→ EXERCISE DETAILS
Convert all of the records below into a Markdown table with two columns, Row and Entry, giving each line its own numbered row and skipping blank lines. Leave the pictures out.

→ TASK MATERIAL

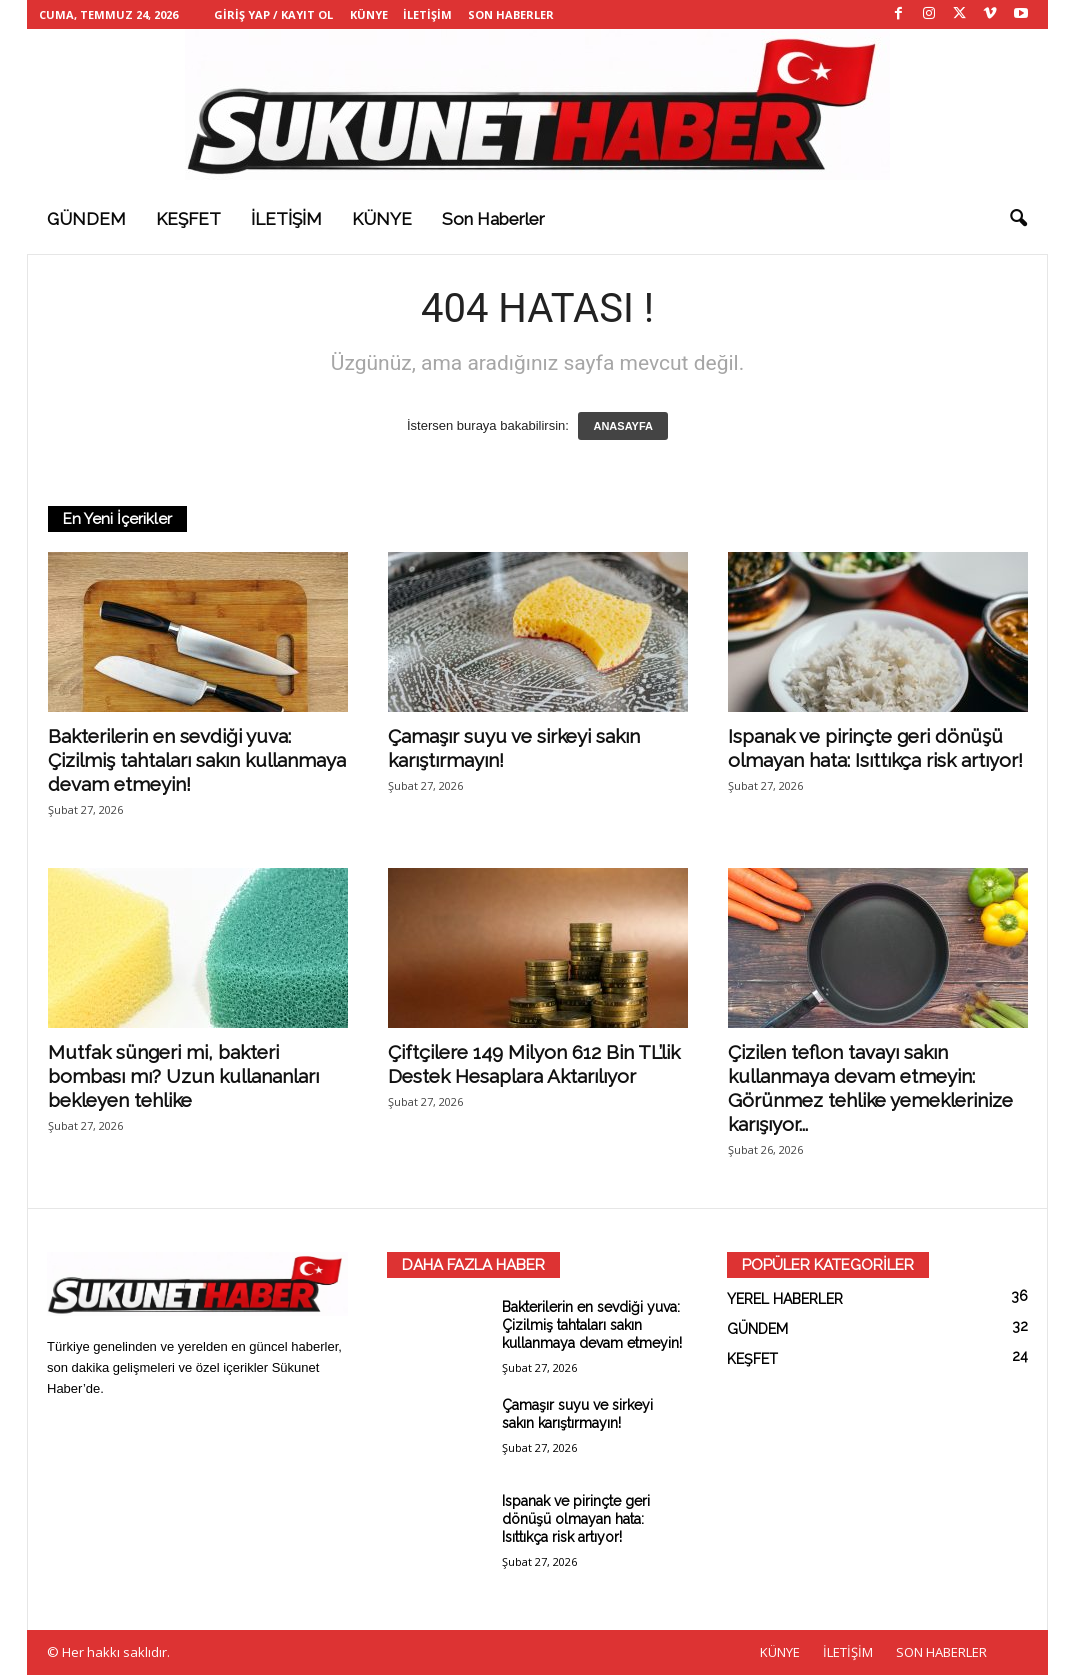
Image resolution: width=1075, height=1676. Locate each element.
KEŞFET (188, 219)
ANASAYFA (623, 427)
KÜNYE (369, 14)
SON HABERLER (511, 14)
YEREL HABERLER (785, 1300)
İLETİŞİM (427, 14)
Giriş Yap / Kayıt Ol (273, 14)
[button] (1018, 219)
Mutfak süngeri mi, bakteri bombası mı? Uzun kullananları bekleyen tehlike (183, 1077)
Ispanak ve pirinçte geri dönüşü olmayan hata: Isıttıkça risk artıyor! (576, 1520)
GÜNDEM (86, 219)
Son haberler (493, 219)
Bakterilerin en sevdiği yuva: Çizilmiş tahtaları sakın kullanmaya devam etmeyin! (197, 761)
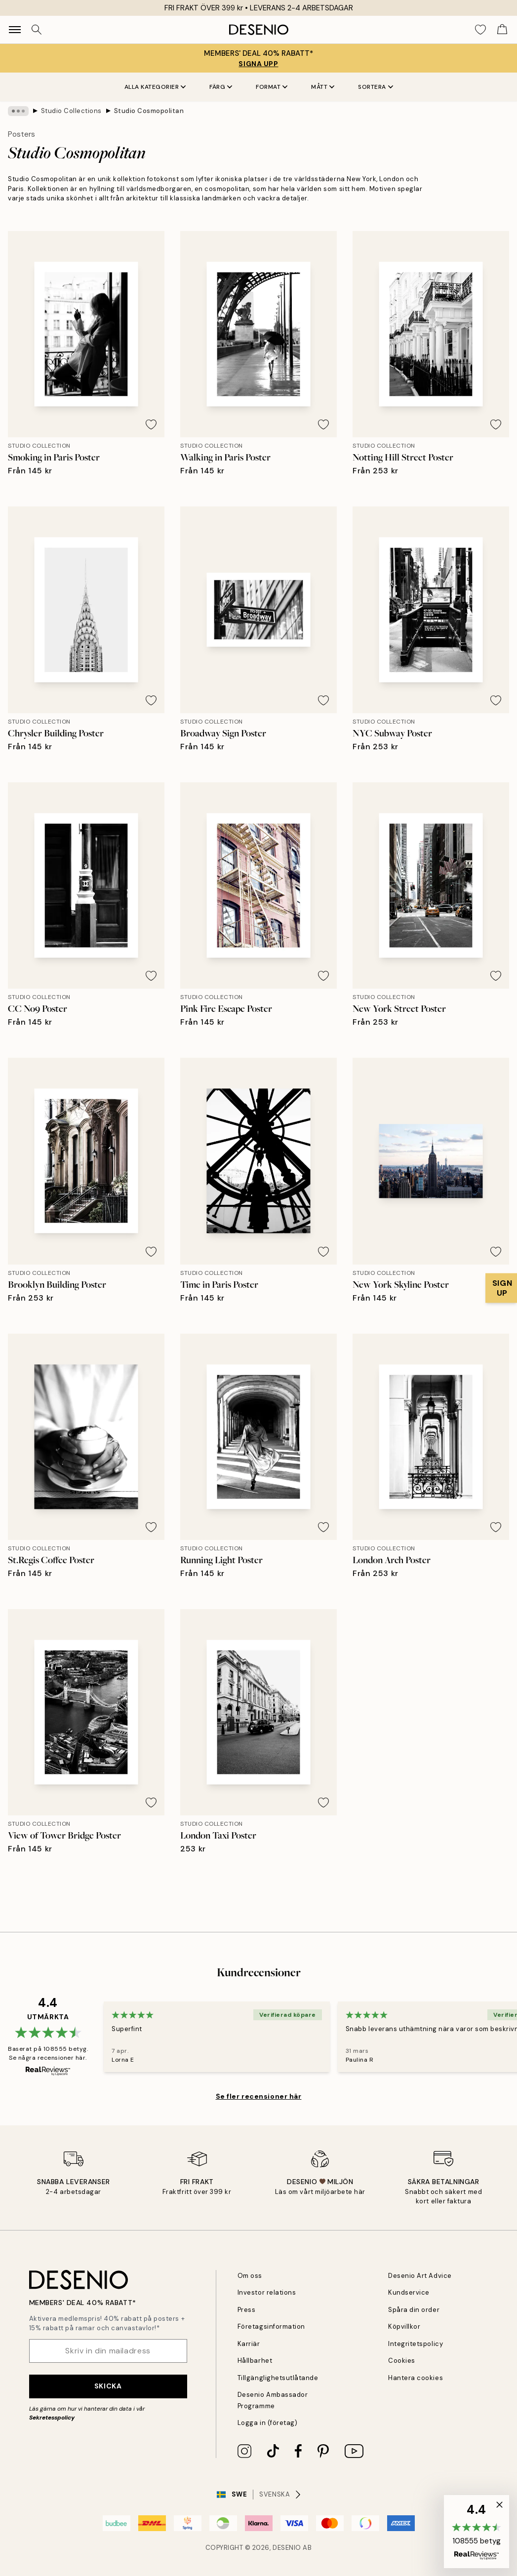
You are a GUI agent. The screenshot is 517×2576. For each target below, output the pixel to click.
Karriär (249, 2344)
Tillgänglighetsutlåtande (278, 2378)
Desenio (287, 2547)
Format (271, 87)
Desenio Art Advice (419, 2275)
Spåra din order (413, 2310)
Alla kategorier (155, 87)
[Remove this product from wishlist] (151, 424)
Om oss (250, 2275)
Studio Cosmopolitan (149, 111)
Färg (220, 87)
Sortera (375, 87)
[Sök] (36, 29)
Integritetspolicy (415, 2344)
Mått (322, 87)
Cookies (401, 2360)
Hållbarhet (255, 2360)
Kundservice (409, 2292)
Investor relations (267, 2292)
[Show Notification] (501, 1288)
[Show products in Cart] (502, 29)
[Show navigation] (15, 29)
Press (247, 2310)
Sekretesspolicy (52, 2418)
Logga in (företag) (267, 2423)
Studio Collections (71, 111)
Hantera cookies (415, 2378)
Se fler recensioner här (259, 2096)
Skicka (107, 2386)
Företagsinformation (271, 2326)
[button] (476, 2531)
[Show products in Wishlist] (480, 29)
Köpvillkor (404, 2326)
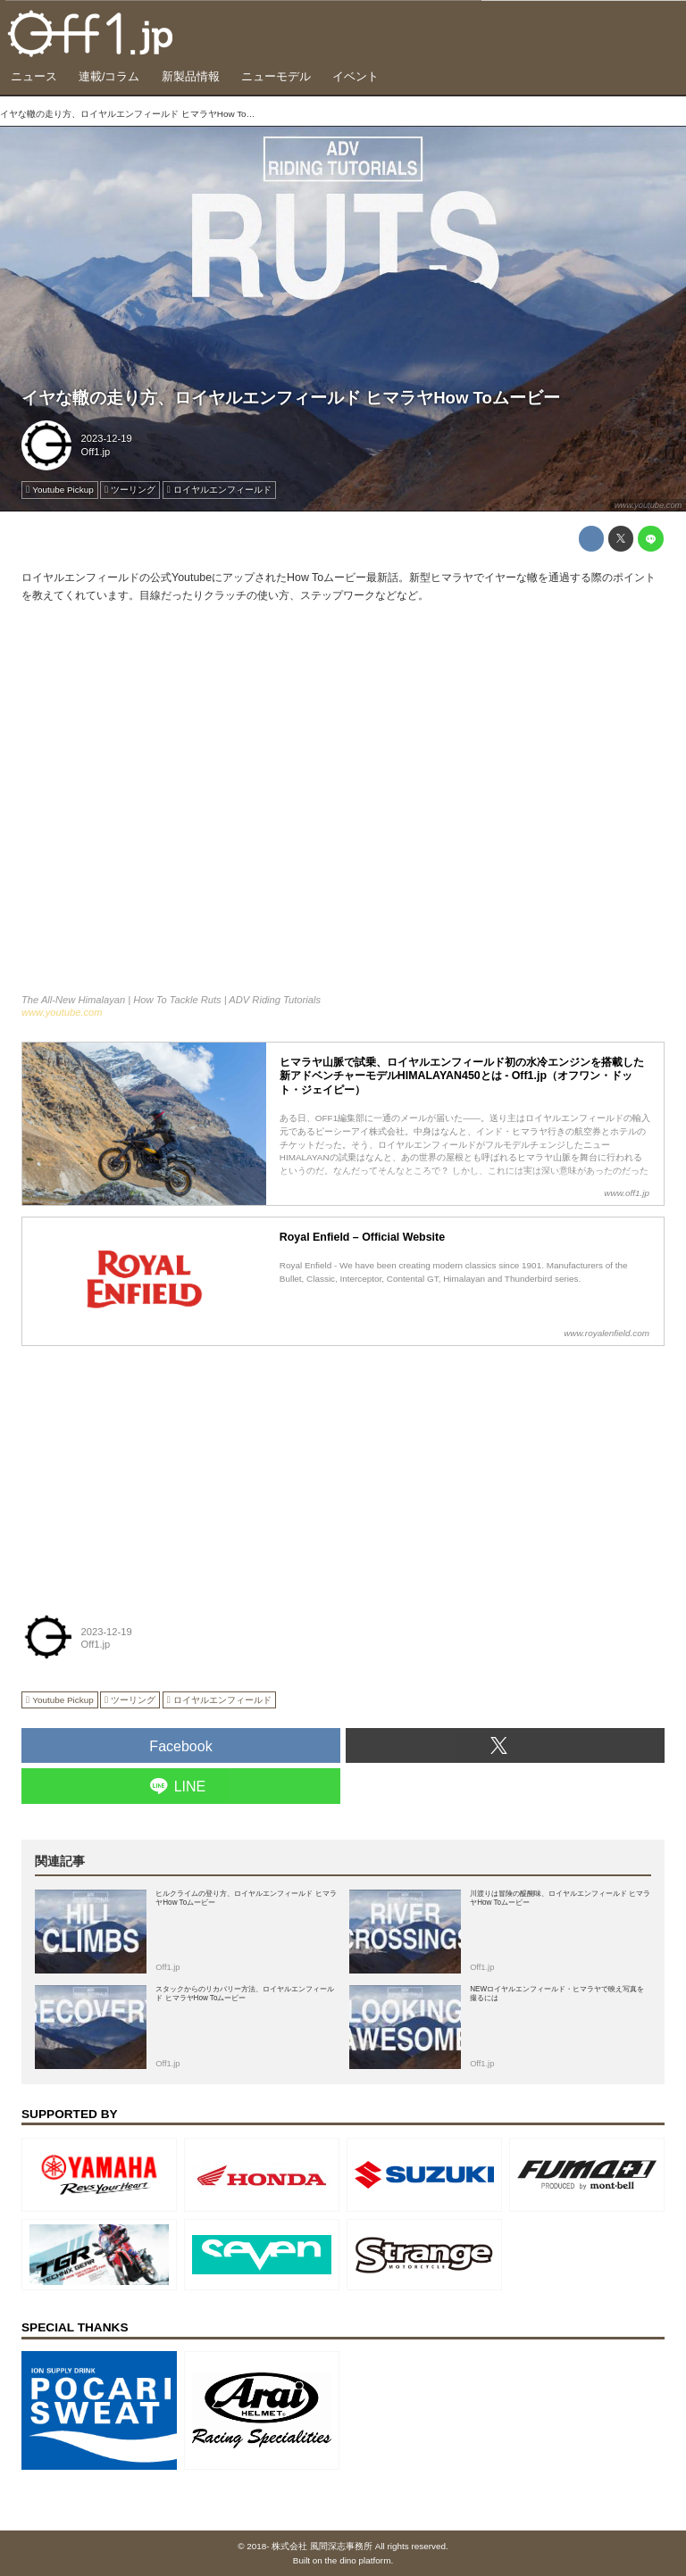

→ CORRECT RESPONSE
| Row | Entry |
|---|---|
| 1 | Image resolution: width=1075, height=1676. Locate each element. |
| 2 | KEŞFET (188, 219) |
| 3 | ANASAYFA (623, 427) |
| 4 | KÜNYE (369, 14) |
| 5 | SON HABERLER (511, 14) |
| 6 | YEREL HABERLER (785, 1300) |
| 7 | İLETİŞİM (427, 14) |
| 8 | Giriş Yap / Kayıt Ol (273, 14) |
| 9 | [button] (1018, 219) |
| 10 | Mutfak süngeri mi, bakteri bombası mı? Uzun kullananları bekleyen tehlike (183, 1077) |
| 11 | Ispanak ve pirinçte geri dönüşü olmayan hata: Isıttıkça risk artıyor! (576, 1520) |
| 12 | GÜNDEM (86, 219) |
| 13 | Son haberler (493, 219) |
| 14 | Bakterilerin en sevdiği yuva: Çizilmiş tahtaları sakın kullanmaya devam etmeyin! (197, 761) |
| 15 | You are a GUI agent. The screenshot is 517×2576. For each target below, output the pixel to click. |
| 16 | Karriär (249, 2344) |
| 17 | Tillgänglighetsutlåtande (278, 2378) |
| 18 | Desenio (287, 2547) |
| 19 | Format (271, 87) |
| 20 | Desenio Art Advice (419, 2275) |
| 21 | Spåra din order (413, 2310) |
| 22 | Alla kategorier (155, 87) |
| 23 | [Remove this product from wishlist] (151, 424) |
| 24 | Om oss (250, 2275) |
| 25 | Studio Cosmopolitan (149, 111) |
| 26 | Färg (220, 87) |
| 27 | Sortera (375, 87) |
| 28 | [Sök] (36, 29) |
| 29 | Integritetspolicy (415, 2344) |
| 30 | Mått (322, 87) |
| 31 | Cookies (401, 2360) |
| 32 | Hållbarhet (255, 2360) |
| 33 | Kundservice (409, 2292) |
| 34 | Investor relations (267, 2292) |
| 35 | [Show Notification] (501, 1288) |
| 36 | [Show products in Cart] (502, 29) |
| 37 | [Show navigation] (15, 29) |
| 38 | Press (247, 2310) |
| 39 | Sekretesspolicy (52, 2418) |
| 40 | Logga in (företag) (267, 2423) |
| 41 | Studio Collections (71, 111) |
| 42 | Hantera cookies (415, 2378) |
| 43 | Se fler recensioner här (259, 2096) |
| 44 | Skicka (107, 2386) |
| 45 | Företagsinformation (271, 2326) |
| 46 | [button] (476, 2531) |
| 47 | [Show products in Wishlist] (480, 29) |
| 48 | Köpvillkor (404, 2326) |